**TASK DIRECTIONS**
The data that follows should be copied out exactly.

Stored items:
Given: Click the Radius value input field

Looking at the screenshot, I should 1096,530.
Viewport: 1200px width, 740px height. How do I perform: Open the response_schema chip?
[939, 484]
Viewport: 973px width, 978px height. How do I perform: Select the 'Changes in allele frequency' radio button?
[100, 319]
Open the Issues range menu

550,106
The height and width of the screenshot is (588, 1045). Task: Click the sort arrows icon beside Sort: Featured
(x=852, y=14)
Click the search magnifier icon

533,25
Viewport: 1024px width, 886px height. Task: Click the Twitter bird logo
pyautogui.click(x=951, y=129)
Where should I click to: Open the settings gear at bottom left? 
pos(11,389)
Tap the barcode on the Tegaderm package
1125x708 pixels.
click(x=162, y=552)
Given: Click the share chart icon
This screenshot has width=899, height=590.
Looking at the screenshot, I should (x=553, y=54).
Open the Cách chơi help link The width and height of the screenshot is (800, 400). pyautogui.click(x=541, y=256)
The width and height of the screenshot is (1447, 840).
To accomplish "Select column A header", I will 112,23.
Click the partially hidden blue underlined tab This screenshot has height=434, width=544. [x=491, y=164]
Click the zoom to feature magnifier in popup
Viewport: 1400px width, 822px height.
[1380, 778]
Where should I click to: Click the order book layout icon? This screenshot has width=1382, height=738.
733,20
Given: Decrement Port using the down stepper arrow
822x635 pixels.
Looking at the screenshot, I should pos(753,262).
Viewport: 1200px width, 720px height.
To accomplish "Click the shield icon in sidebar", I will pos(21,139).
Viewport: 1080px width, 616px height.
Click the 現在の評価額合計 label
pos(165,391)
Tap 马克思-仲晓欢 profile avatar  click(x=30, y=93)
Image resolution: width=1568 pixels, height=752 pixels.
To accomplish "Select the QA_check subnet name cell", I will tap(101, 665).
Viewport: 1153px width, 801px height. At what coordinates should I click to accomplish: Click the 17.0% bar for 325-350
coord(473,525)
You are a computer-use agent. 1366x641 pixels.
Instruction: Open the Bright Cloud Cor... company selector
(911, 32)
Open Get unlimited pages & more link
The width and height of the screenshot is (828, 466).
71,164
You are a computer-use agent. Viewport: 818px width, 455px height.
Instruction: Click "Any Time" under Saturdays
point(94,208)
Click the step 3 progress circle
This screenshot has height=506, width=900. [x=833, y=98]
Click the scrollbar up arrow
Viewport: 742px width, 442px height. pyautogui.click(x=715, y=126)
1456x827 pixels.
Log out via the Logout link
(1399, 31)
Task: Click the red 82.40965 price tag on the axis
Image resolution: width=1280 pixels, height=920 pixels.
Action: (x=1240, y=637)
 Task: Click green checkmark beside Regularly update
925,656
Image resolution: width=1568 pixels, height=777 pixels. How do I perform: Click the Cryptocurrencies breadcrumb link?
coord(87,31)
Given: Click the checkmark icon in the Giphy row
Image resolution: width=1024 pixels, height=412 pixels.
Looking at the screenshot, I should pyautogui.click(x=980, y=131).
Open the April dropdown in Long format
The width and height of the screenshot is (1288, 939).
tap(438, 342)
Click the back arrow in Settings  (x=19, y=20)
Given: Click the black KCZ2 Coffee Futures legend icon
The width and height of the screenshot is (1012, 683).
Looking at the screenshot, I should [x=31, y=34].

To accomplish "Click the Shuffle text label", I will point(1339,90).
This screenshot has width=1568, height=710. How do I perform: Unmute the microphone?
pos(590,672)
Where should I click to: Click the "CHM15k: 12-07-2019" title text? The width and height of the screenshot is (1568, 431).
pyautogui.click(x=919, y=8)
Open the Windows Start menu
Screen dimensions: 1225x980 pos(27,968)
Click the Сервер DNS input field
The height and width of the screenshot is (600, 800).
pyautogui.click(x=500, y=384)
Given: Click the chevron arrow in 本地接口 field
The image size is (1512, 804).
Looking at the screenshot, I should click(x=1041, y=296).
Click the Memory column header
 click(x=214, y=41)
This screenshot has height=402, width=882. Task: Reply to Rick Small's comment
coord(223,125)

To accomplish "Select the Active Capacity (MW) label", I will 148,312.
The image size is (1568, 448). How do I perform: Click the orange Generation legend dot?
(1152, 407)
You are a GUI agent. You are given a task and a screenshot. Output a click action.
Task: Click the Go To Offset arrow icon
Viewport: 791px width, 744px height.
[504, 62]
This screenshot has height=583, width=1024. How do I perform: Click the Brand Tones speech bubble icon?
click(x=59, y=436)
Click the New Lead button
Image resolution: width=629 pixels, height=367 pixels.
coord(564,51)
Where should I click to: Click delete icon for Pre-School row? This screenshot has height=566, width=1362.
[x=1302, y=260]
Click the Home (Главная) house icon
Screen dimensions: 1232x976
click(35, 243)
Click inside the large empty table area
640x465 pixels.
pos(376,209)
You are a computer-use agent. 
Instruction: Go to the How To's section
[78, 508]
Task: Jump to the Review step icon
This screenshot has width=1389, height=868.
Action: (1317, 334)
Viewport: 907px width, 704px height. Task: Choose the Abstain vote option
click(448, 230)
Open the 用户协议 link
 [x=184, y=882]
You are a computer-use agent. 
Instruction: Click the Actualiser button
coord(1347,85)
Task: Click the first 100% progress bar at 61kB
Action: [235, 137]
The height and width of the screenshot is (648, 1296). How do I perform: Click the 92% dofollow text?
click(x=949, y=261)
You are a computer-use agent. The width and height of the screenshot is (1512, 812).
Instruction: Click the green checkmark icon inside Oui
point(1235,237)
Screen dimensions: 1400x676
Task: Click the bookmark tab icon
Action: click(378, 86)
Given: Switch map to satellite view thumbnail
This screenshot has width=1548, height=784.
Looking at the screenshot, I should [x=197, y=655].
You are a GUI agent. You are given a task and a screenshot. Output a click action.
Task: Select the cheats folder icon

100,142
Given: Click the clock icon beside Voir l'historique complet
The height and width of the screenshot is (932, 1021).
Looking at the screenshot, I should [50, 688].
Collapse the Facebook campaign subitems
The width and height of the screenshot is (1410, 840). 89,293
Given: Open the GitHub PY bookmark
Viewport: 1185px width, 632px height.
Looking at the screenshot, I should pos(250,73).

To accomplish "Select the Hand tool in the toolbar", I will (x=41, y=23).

**SOLUTION TO THIS TASK**
Given: Click the Radius value input field

Looking at the screenshot, I should 1096,530.
Viewport: 1200px width, 740px height. How do I perform: Open the response_schema chip?
[939, 484]
Viewport: 973px width, 978px height. How do I perform: Select the 'Changes in allele frequency' radio button?
[100, 319]
Open the Issues range menu

550,106
The height and width of the screenshot is (588, 1045). Task: Click the sort arrows icon beside Sort: Featured
(x=852, y=14)
Click the search magnifier icon

533,25
Viewport: 1024px width, 886px height. Task: Click the Twitter bird logo
pyautogui.click(x=951, y=129)
Where should I click to: Open the settings gear at bottom left? 
pos(11,389)
Tap the barcode on the Tegaderm package
1125x708 pixels.
click(x=162, y=552)
Given: Click the share chart icon
This screenshot has width=899, height=590.
Looking at the screenshot, I should (x=553, y=54).
Open the Cách chơi help link The width and height of the screenshot is (800, 400). pyautogui.click(x=541, y=256)
The width and height of the screenshot is (1447, 840).
To accomplish "Select column A header", I will 112,23.
Click the partially hidden blue underlined tab This screenshot has height=434, width=544. [x=491, y=164]
Click the zoom to feature magnifier in popup
Viewport: 1400px width, 822px height.
[1380, 778]
Where should I click to: Click the order book layout icon? This screenshot has width=1382, height=738.
733,20
Given: Decrement Port using the down stepper arrow
822x635 pixels.
Looking at the screenshot, I should pos(753,262).
Viewport: 1200px width, 720px height.
To accomplish "Click the shield icon in sidebar", I will pos(21,139).
Viewport: 1080px width, 616px height.
Click the 現在の評価額合計 label
pos(165,391)
Tap 马克思-仲晓欢 profile avatar  click(x=30, y=93)
Image resolution: width=1568 pixels, height=752 pixels.
To accomplish "Select the QA_check subnet name cell", I will tap(101, 665).
Viewport: 1153px width, 801px height. At what coordinates should I click to accomplish: Click the 17.0% bar for 325-350
coord(473,525)
You are a computer-use agent. 1366x641 pixels.
Instruction: Open the Bright Cloud Cor... company selector
(911, 32)
Open Get unlimited pages & more link
The width and height of the screenshot is (828, 466).
71,164
You are a computer-use agent. Viewport: 818px width, 455px height.
Instruction: Click "Any Time" under Saturdays
point(94,208)
Click the step 3 progress circle
This screenshot has height=506, width=900. [x=833, y=98]
Click the scrollbar up arrow
Viewport: 742px width, 442px height. pyautogui.click(x=715, y=126)
1456x827 pixels.
Log out via the Logout link
(1399, 31)
Task: Click the red 82.40965 price tag on the axis
Image resolution: width=1280 pixels, height=920 pixels.
Action: (x=1240, y=637)
 Task: Click green checkmark beside Regularly update
925,656
Image resolution: width=1568 pixels, height=777 pixels. How do I perform: Click the Cryptocurrencies breadcrumb link?
coord(87,31)
Given: Click the checkmark icon in the Giphy row
Image resolution: width=1024 pixels, height=412 pixels.
Looking at the screenshot, I should pyautogui.click(x=980, y=131).
Open the April dropdown in Long format
The width and height of the screenshot is (1288, 939).
tap(438, 342)
Click the back arrow in Settings  (x=19, y=20)
Given: Click the black KCZ2 Coffee Futures legend icon
The width and height of the screenshot is (1012, 683).
Looking at the screenshot, I should [x=31, y=34].

To accomplish "Click the Shuffle text label", I will point(1339,90).
This screenshot has width=1568, height=710. How do I perform: Unmute the microphone?
pos(590,672)
Where should I click to: Click the "CHM15k: 12-07-2019" title text? The width and height of the screenshot is (1568, 431).
pyautogui.click(x=919, y=8)
Open the Windows Start menu
Screen dimensions: 1225x980 pos(27,968)
Click the Сервер DNS input field
The height and width of the screenshot is (600, 800).
pyautogui.click(x=500, y=384)
Given: Click the chevron arrow in 本地接口 field
The image size is (1512, 804).
Looking at the screenshot, I should click(x=1041, y=296).
Click the Memory column header
 click(x=214, y=41)
This screenshot has height=402, width=882. Task: Reply to Rick Small's comment
coord(223,125)

To accomplish "Select the Active Capacity (MW) label", I will 148,312.
The image size is (1568, 448). How do I perform: Click the orange Generation legend dot?
(1152, 407)
You are a GUI agent. You are given a task and a screenshot. Output a click action.
Task: Click the Go To Offset arrow icon
Viewport: 791px width, 744px height.
[504, 62]
This screenshot has height=583, width=1024. How do I perform: Click the Brand Tones speech bubble icon?
click(x=59, y=436)
Click the New Lead button
Image resolution: width=629 pixels, height=367 pixels.
coord(564,51)
Where should I click to: Click delete icon for Pre-School row? This screenshot has height=566, width=1362.
[x=1302, y=260]
Click the Home (Главная) house icon
Screen dimensions: 1232x976
click(35, 243)
Click inside the large empty table area
640x465 pixels.
pos(376,209)
You are a computer-use agent. 
Instruction: Go to the How To's section
[78, 508]
Task: Jump to the Review step icon
This screenshot has width=1389, height=868.
Action: (1317, 334)
Viewport: 907px width, 704px height. Task: Choose the Abstain vote option
click(448, 230)
Open the 用户协议 link
 [x=184, y=882]
You are a computer-use agent. 
Instruction: Click the Actualiser button
coord(1347,85)
Task: Click the first 100% progress bar at 61kB
Action: [235, 137]
The height and width of the screenshot is (648, 1296). How do I perform: Click the 92% dofollow text?
click(x=949, y=261)
You are a computer-use agent. The width and height of the screenshot is (1512, 812).
Instruction: Click the green checkmark icon inside Oui
point(1235,237)
Screen dimensions: 1400x676
Task: Click the bookmark tab icon
Action: click(378, 86)
Given: Switch map to satellite view thumbnail
This screenshot has width=1548, height=784.
Looking at the screenshot, I should [x=197, y=655].
You are a GUI agent. You are given a task and a screenshot. Output a click action.
Task: Select the cheats folder icon

100,142
Given: Click the clock icon beside Voir l'historique complet
The height and width of the screenshot is (932, 1021).
Looking at the screenshot, I should [50, 688].
Collapse the Facebook campaign subitems
The width and height of the screenshot is (1410, 840). 89,293
Given: Open the GitHub PY bookmark
Viewport: 1185px width, 632px height.
Looking at the screenshot, I should pos(250,73).

To accomplish "Select the Hand tool in the toolbar", I will (x=41, y=23).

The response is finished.